Instruções a seguir: Escreva a continuação do texto sobre preferências e privilégios creditórios, começando logo após a última frase apresentada.

Preferências e Privilégios Creditórios

É o "concurso de credores" do antigo Código Civil.

Bom, vocês já sabem que salvo os casos do depósito (assunto de Contratos) e dos alimentos
(assunto de Dir. de Família), não existe prisão por dívida, de modo que o credor precisa atacar o
patrimônio do devedor para se satisfazer. E mesmo que a lei autorize a prisão, não haverá satisfação
do credor, pois a dívida permanecerá sem pagamento. Então o que o credor deseja/precisa é de
receber o dinheiro, sob pena de execução. E se o devedor não tem bens? Ao credor só resta ter
raiva, na brincadeira é o “jus sperniandi” (391, 942).

E se o devedor tem bens, porém possui mais dívidas do que bens, o que fazer? Resposta:
aplicar as regras do concurso de credores. Se o devedor tem muitos bens, pode pagar suas dívidas,
ou não tem bem nenhum não se aplica o concurso de credores. Mas sempre que o passivo do
devedor for superior a seu ativo, é preciso dividir seu bens com os credores.

Esta é a chamada falência da pessoa física, ou insolvência. Prefiram o termo insolvência, pois
falência é indicado para as empresas, conforme vocês verão em Direito Comercial/Empresarial.
Então insolvente é a pessoa física que possui mais dívidas do que bens para satisfazer todas
elas, pelo que deverá ser instaurado o concurso de credores com a declaração de insolvência, para a
correta divisão dos bens entre os credores (955).

Efeito do concurso de credores: rateio dos bens do devedor entre os credores. Como se dá
esse rateio? Se todos os credores forem iguais, ou seja, sem nenhuma
vantagem/privilégio/preferência entre eles, o rateio é proporcional ao crédito de cada um (957,
962).

Mas se existem créditos quirografários ( = crédito simples, sem qualquer vantagem) ao lado
de créditos preferenciais, os preferenciais receberão primeiro. De regra, todo crédito é
quirografário, então se A me empresta cem reais, este crédito de regra é quirografário. Se B bate no
meu carro, este crédito também será quirografário.

Que créditos são preferenciais? São aqueles com vantagem concedida pela lei a certos
credores para terem prioridade sobre os concorrentes no recebimento do crédito. A ordem de
preferência estabelecida pela lei é a seguinte:

1 – créditos alimentícios: salários, créditos trabalhistas, pensão alimentícia, etc. Os


empregados e dependentes do devedor insolvente recebem em primeiríssimo lugar.

Material fornecido:
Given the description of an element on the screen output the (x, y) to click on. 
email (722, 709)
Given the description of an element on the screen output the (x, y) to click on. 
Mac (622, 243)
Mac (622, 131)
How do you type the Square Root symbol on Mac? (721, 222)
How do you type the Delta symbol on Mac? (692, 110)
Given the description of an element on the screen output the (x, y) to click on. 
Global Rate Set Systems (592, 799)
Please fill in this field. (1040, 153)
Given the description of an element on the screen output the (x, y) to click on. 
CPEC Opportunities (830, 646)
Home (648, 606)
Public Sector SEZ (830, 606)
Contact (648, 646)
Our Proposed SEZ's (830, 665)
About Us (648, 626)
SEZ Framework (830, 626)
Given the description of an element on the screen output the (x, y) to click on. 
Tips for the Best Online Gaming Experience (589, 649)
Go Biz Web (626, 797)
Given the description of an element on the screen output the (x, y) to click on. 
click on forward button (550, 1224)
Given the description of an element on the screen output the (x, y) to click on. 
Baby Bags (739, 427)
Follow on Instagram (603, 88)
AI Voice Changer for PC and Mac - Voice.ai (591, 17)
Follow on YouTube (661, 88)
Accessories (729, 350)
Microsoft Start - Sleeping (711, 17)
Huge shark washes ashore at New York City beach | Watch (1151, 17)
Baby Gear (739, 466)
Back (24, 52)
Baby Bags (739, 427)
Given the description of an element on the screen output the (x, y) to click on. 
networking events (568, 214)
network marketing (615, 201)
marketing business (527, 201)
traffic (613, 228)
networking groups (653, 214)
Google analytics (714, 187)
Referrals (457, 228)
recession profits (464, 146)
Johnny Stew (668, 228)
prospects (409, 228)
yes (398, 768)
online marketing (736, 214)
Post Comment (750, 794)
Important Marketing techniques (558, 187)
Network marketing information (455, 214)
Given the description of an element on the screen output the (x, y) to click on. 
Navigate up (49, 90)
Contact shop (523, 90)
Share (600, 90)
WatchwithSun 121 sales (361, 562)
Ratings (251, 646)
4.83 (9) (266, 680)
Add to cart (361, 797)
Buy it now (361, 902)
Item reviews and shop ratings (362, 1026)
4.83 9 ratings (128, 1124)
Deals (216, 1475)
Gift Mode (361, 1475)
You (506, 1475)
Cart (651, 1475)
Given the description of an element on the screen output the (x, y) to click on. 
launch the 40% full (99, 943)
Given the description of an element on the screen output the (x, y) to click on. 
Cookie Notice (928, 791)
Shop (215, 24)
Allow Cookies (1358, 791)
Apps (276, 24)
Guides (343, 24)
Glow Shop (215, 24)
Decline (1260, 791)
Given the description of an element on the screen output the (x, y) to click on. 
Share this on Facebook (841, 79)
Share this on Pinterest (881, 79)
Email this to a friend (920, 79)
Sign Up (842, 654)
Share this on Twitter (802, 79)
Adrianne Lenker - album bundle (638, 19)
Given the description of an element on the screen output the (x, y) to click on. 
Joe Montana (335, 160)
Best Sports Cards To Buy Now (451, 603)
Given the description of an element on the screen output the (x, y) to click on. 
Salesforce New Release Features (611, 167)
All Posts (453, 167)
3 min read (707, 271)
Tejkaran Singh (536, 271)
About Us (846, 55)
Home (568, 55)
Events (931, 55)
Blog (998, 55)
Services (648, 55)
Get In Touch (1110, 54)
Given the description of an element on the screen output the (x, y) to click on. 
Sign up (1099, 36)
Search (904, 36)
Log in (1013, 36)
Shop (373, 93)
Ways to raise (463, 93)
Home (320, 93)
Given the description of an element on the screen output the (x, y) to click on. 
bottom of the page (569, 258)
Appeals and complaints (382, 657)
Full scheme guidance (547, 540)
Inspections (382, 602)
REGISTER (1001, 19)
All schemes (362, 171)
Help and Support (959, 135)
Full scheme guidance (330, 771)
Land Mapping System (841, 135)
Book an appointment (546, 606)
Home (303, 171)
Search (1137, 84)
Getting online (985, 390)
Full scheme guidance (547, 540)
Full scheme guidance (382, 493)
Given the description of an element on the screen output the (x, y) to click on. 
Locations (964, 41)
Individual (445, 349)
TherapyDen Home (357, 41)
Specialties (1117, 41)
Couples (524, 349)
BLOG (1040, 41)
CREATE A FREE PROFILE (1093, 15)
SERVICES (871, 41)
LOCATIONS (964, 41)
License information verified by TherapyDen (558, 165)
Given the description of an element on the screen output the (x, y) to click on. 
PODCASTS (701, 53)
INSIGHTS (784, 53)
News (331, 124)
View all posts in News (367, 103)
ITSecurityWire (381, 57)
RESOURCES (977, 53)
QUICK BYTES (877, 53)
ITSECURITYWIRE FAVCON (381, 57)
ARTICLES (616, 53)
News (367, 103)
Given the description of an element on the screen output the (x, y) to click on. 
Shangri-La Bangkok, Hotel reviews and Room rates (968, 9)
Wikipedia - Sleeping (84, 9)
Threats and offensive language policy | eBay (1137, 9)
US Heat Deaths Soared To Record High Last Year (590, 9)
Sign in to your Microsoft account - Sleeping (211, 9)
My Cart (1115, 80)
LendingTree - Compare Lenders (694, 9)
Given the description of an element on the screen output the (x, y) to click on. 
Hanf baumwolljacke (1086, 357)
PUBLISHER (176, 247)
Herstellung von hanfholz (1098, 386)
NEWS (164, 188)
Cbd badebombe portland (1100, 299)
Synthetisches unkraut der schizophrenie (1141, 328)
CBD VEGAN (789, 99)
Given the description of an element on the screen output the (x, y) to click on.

Resultado abaixo:
2 – créditos tributários: satisfeitos os créditos alimentícios, devem ser pagas as dívidas


tributárias do insolvente, ou seja, os impostos e taxas devidos pelo insolvente; satisfeito o poder
público, sobrando dinheiro, pagam-se os credores do terceiro grupo:

3 – créditos com garantia real, são aqueles créditos com hipoteca, penhor, anticrese e
alienação fiduciária. Veremos tais direitos reais de garantia em Civil 5 (958). Observem que os
primeiros credores de direito privado estão aqui, em terceiro lugar, pois os credores supra são de
direito público.

4 – créditos com privilégio especial: são aqueles credores do art. 964.

5 – créditos com privilégio geral: são aqueles credores do art. 965.

6 – finalmente, os créditos quirografários (961 – o crédito “simples” a que se refere este


artigo é o crédito quirografário).

Observações importantes: a) os créditos preferenciais com prioridade recebem integralmente


antes de outros créditos preferenciais, então só se passa para o grupo seguinte após satisfação
integral do anterior; b) só após satisfação integral dos créditos preferenciais (1 a 5) é que se faz o
rateio proporcional entre os quirografários. Digo rateio proporcional porque se os quirografários
também receberem na íntegra não haveria necessidade de ter sido instaurado o concurso de
credores. Assim os quirografários sempre recebem parcialmente; c) a Lei de Falências no. 11.101/05,
alterou esta ordem para as empresas, então agora os credores com garantia real recebem com
prioridade sobre os créditos tributários em caso de falência de uma empresa. Mais detalhes vocês
terão em Direito Comercial.

Final do curso, obrigado pela companhia, boas provas!